A second visit to America in 1825 was largely a repetition of the persecution which he had suffered in England. Some cities showed him a spirit of charity; many audiences submitted him to insults and even violence. In Quebec he was much impressed with the kindness of some Huron Indians who attended his performances, and he was purportedly made an honorary chief of the tribe, receiving the name Alanienouidet.[4]. Kean’s last appearance in New York was on 5 December 1826 in Richard III, the role in which he was first seen in America.
He returned to England and was ultimately received with favour, but by now he was so dependent on the use of stimulants that the gradual deterioration of his gifts was inevitable. Still, his great powers triumphed during the moments of his inspiration over the absolute wreck of his physical faculties. His appearance in Paris was a failure owing to a fit of drunkenness.
His last appearance on the stage was at Covent Garden, on 25 March 1833, when he played Othello to the Iago of his son, Charles Kean, who was also an accomplished actor. At the words “Villain, be sure,” in scene 3 of act iii, he suddenly broke down, and crying in a faltering voice “O God, I am dying. Speak to them, Charles,” fell insensible into his son’s arms. He died at Richmond, Surrey where he had spent his last years as manager of the local theatre, and was buried in the Parish Church where there is a floor plaque marking his grave and a wall plaque originally on the outside but moved inside and heavily restored during restoration work in 1904. His last words were alleged to be "dying is easy; comedy is hard."[citation needed] In Dublin, Gustavus Vaughan Brooke took up the part of William Tell vacated by Kean.

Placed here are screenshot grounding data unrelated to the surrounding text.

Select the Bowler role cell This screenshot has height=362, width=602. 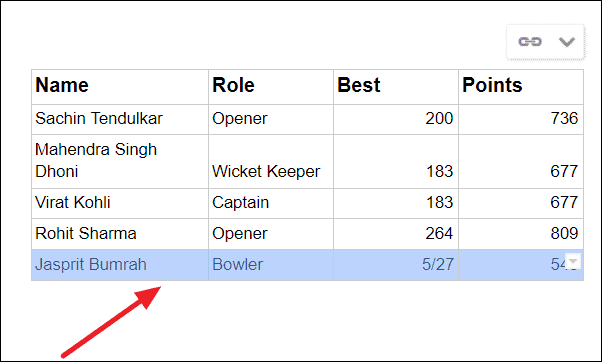pyautogui.click(x=271, y=265)
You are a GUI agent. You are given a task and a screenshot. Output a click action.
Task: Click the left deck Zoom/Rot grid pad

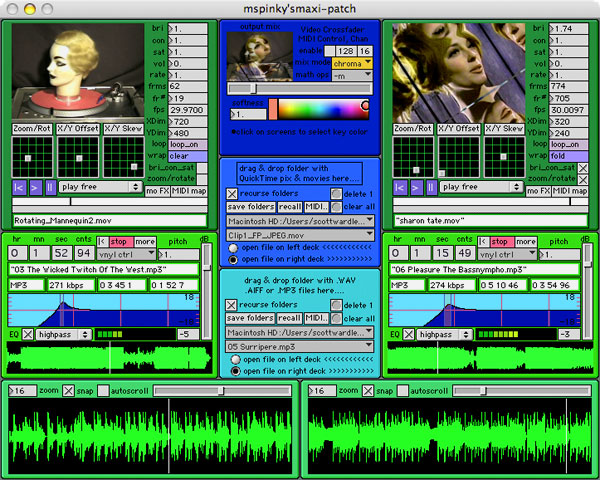[33, 157]
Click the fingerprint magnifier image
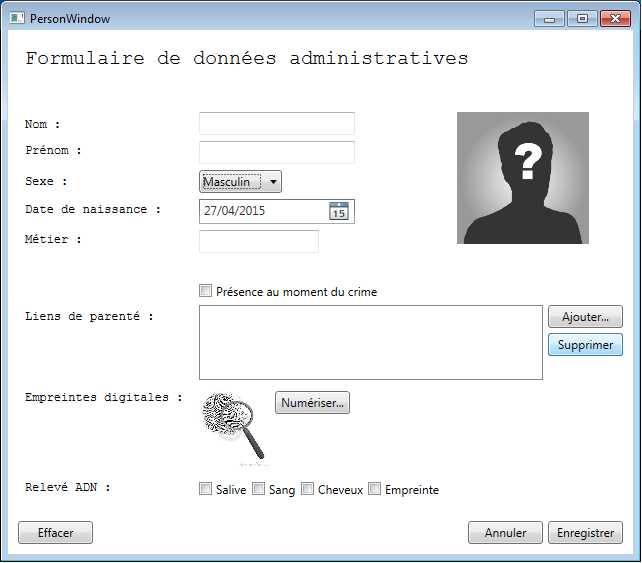This screenshot has width=642, height=563. point(235,425)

It was in the impersonation of the great creations of Shakespeare’s genius that the varied beauty and grandeur of the acting of Kean were displayed in their highest form, although probably his most powerful character was Sir Giles Overreach in Philip Massinger’s A New Way to Pay Old Debts, the effect of his first performance of which was such that the pit rose en masse, and even the actors and actresses themselves were overcome by the terrific dramatic illusion. His main disadvantage as an actor was his small stature. Coleridge said, “Seeing him act was like reading Shakespeare by flashes of lightning.”[5]

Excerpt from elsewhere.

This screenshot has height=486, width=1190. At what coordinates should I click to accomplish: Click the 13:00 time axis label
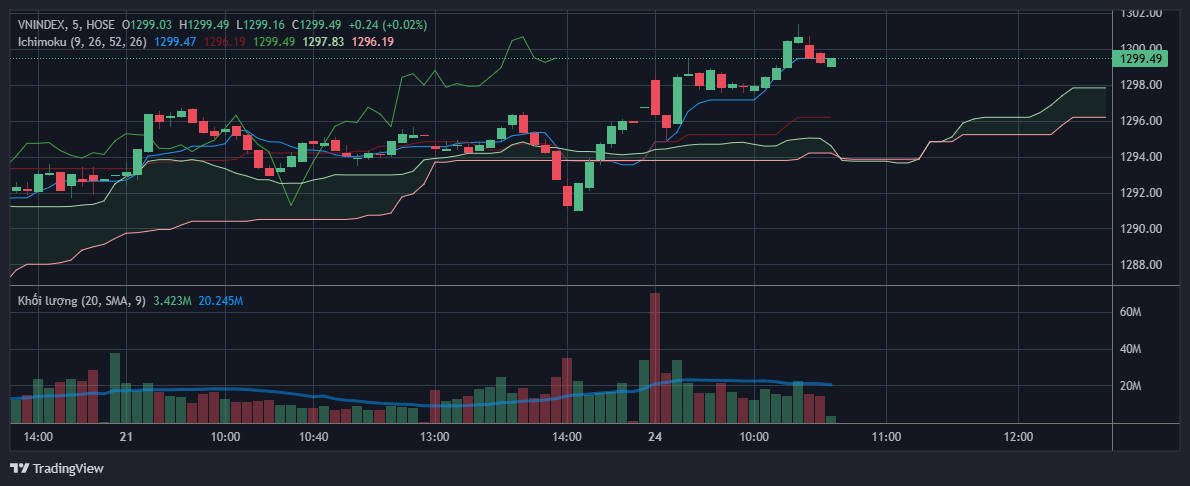(433, 437)
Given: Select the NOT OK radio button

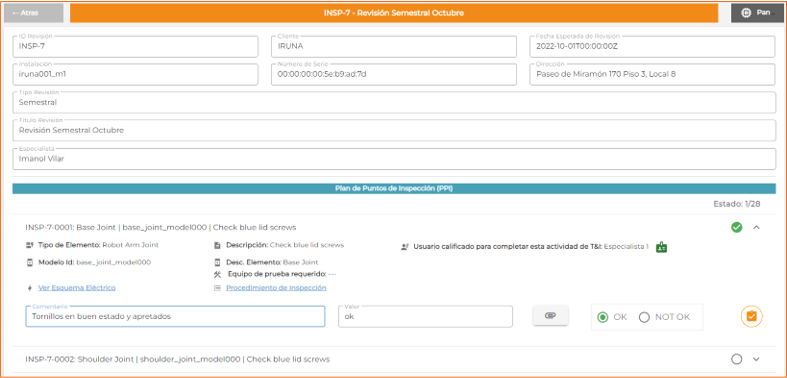Looking at the screenshot, I should 644,317.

If the range of character in which Kean attained supreme excellence was narrow, no one except David Garrick was so successful in so many great roles. Unlike Garrick, Kean had no true talent for comedy, but in the expression of biting and saturnine wit, of grim and ghostly gaiety he was unsurpassed.
His eccentricities at the height of his fame were numerous. Sometimes he would ride recklessly on his horse, Shylock, throughout the night. He was presented with a tame lion with which he might be found playing in his drawing-room The prize-fighters Mendoza and Richmond the Black were among his visitors. Grattan was his devoted friend.
In his earlier days, Talma said of him, “He is a magnificent uncut gem; polish and round him off and he will be a perfect tragedian.” Macready, who was much impressed by Kean’s Richard III and met the actor at supper, speaks of his “unassuming manner ... partaking in some degree of shyness” and of the “touching grace” of his singing. Kean’s delivery of the three words “I answer—No!” in the part of Sir Edward Mortimer in The Iron Chest, cast Macready into an abyss of despair at rivalling him in this role. So full of dramatic interest is the life of Edmund Kean that it formed the subject for the play "Kean" by Jean-Paul Sartre as well as a play by Alexandre Dumas, père, entitled Kean, ou Désordre et génie, in which the actor Frédérick Lemaître achieved one of his greatest triumphs.